Face à la chaleur, le maïs fait de la résistance
Partager cet article
La photosynthèse est le moteur de la croissance des plantes. Grâce à l’énergie du soleil, elles captent le dioxyde de carbone (CO₂) de l’air pour fabriquer les sucres qui alimentent leur développement. Mais toutes n’utilisent pas exactement la même stratégie. La très grande majorité des espèces végétales – environ 97% – pratiquent la photosynthèse dite «C3».
Chez ces plantes, le CO₂ est directement capté par une enzyme appelée rubisco. Par forte chaleur, les stomates se ferment pour limiter les pertes d’eau. Le CO₂ pénètre alors moins facilement dans les feuilles, tandis que l’oxygène y devient plus abondant. La rubisco utilise donc plus souvent l’oxygène, ce qui déclenche la photorespiration, un mécanisme qui consomme de l’énergie et réduit l’efficacité de la photosynthèse.
Astuce évolutive
Les plantes «C4» ont développé une astuce évolutive. Avant que le CO₂ n’atteigne la rubisco, il est capté par une autre enzyme, puis transporté sous forme de molécules à quatre atomes de carbone – d’où leur nom. Ce détour permet de concentrer le CO₂ autour de la rubisco et de limiter fortement la photorespiration. La photosynthèse reste ainsi efficace même sous un soleil intense.
Au jardin, plusieurs espèces utilisent cette stratégie, notamment le maïs, le sorgho, le quinoa, l’amarante et le pourpier. Les plantes C4 sont moins performantes lorsque les températures sont fraîches, que la lumière est faible ou que le CO₂ est abondant. Autrement dit, il n’existe pas de système idéal: chaque voie présente ses avantages selon les conditions.
Il craint quand même la chaleur
Le maïs illustre parfaitement les atouts de la photosynthèse C4. Lors des journées chaudes, sèches et très ensoleillées, il maintient plus facilement son activité photosynthétique qu’une céréale C3 comme le blé. Il utilise aussi l’eau et l’azote avec davantage d’efficacité, ce qui lui confère un avantage lorsque l’été devient brûlant.
Attention toutefois à ne pas croire que le maïs est insensible à la sécheresse. Il reste très vulnérable au manque d’eau, en particulier au moment de la floraison et du remplissage des grains. La voie C4 améliore donc ses performances en conditions chaudes, mais ne lui confère pas une résistance illimitée.
À chaque plante son emplacement
Pour le jardinier, la distinction entre plantes C3 et C4 constitue plutôt une bonne clé de lecture. Les espèces C4 apprécient les emplacements les plus chauds et les plus ensoleillés, où elles conservent une photosynthèse efficace malgré la chaleur.

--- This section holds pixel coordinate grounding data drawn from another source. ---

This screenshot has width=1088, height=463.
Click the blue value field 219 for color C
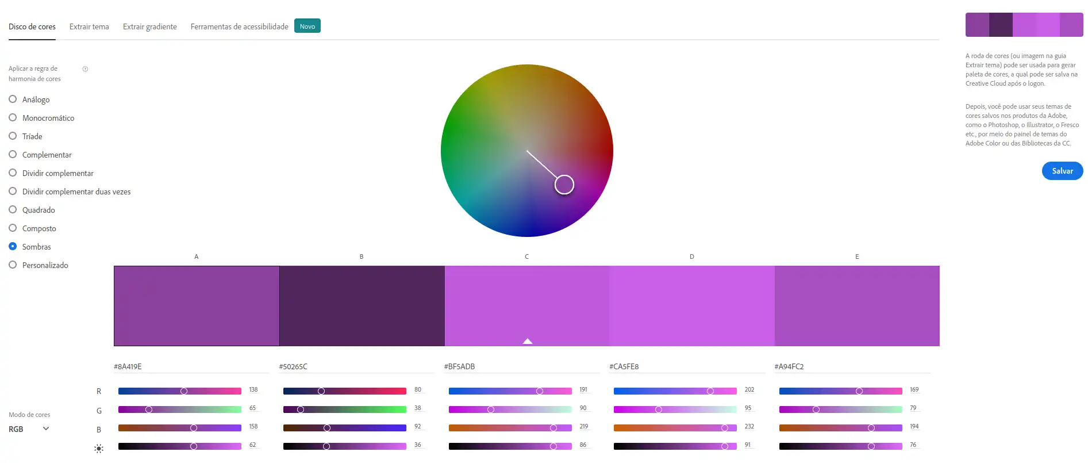pos(584,427)
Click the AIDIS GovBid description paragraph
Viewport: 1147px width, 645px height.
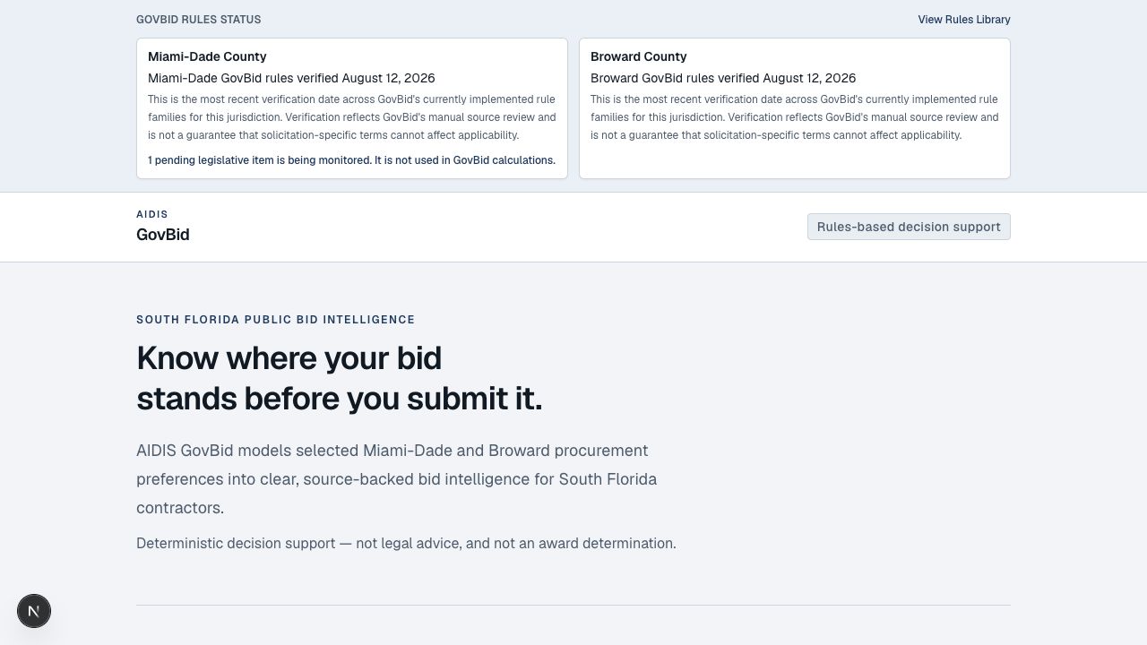[x=396, y=479]
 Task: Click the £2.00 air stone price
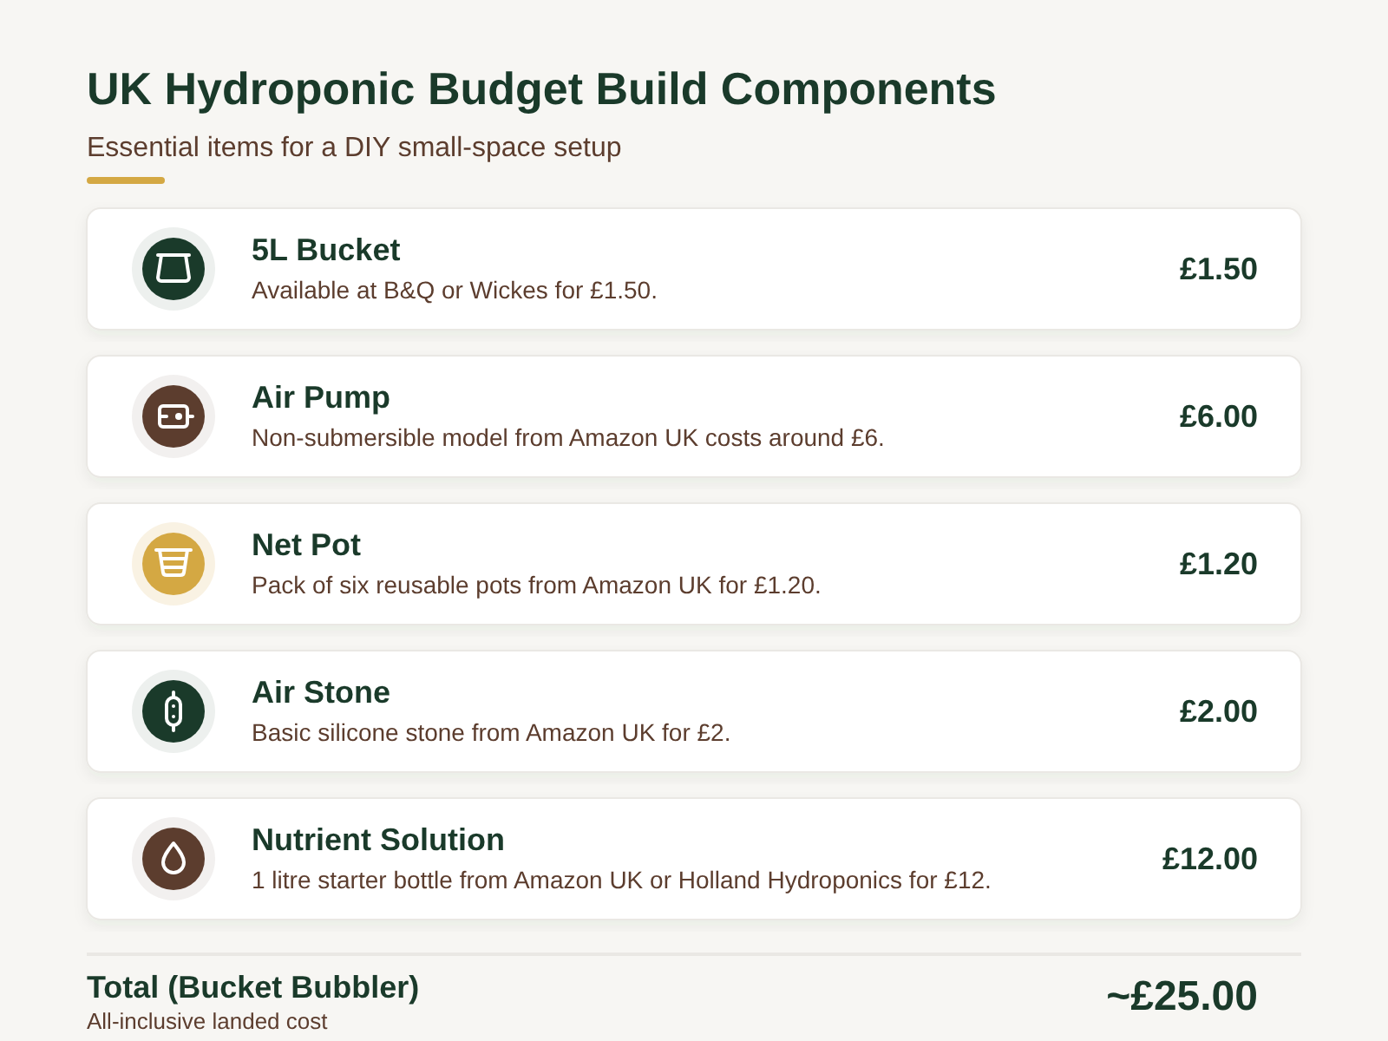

Les plantes C3, qui regroupent l’immense majorité des légumes du potager, se montrent souvent plus à l’aise lorsque les températures restent modérées ou qu’elles bénéficient d’un peu d’ombre aux heures les plus chaudes. Finalement, il ne s’agit pas de savoir quelles plantes sont les plus performantes, mais lesquelles sont les mieux adaptées aux conditions que leur offre le jardin.
Les conseils de Charline Daujat
Purin de prêle
Riche en silice, c’est un excellent fortifiant pour les plantes. Il aide à prévenir de nombreuses maladies cryptogamiques, comme le mildiou, l’oïdium, la tavelure, la pourriture grise, la cloque du pêcher ou encore la fonte des semis. La fermentation du purin demande davantage de patience que celle de l’ortie, car les tiges, très fibreuses, se décomposent lentement. Hachez-les le plus finement possible et remuez souvent.
Fleurs avortées
Vos tomates fleurissent, puis les fleurs se dessèchent et tombent? Lorsque les températures dépassent 32°C, le pollen devient moins fertile et la fécondation échoue souvent. Les fleurs avortent alors sans produire de fruits. Le phénomène est fréquent chez les tomates, mais aussi chez les poivrons, les aubergines ou les haricots. Dès le retour de températures plus clémentes, la fructification reprend généralement.
Siliques de choux
Vous avez laissé monter des choux en graines? Après une belle floraison jaune, de longues gousses se forment, les siliques, qui renferment les graines. Attendez qu’elles sèchent et récoltez par temps sec, juste avant qu’elles ne s’ouvrent spontanément. Attention: les différentes variétés de choux se croisent facilement entre elles. Les semences récoltées ne reproduiront donc pas toujours fidèlement la variété d’origine.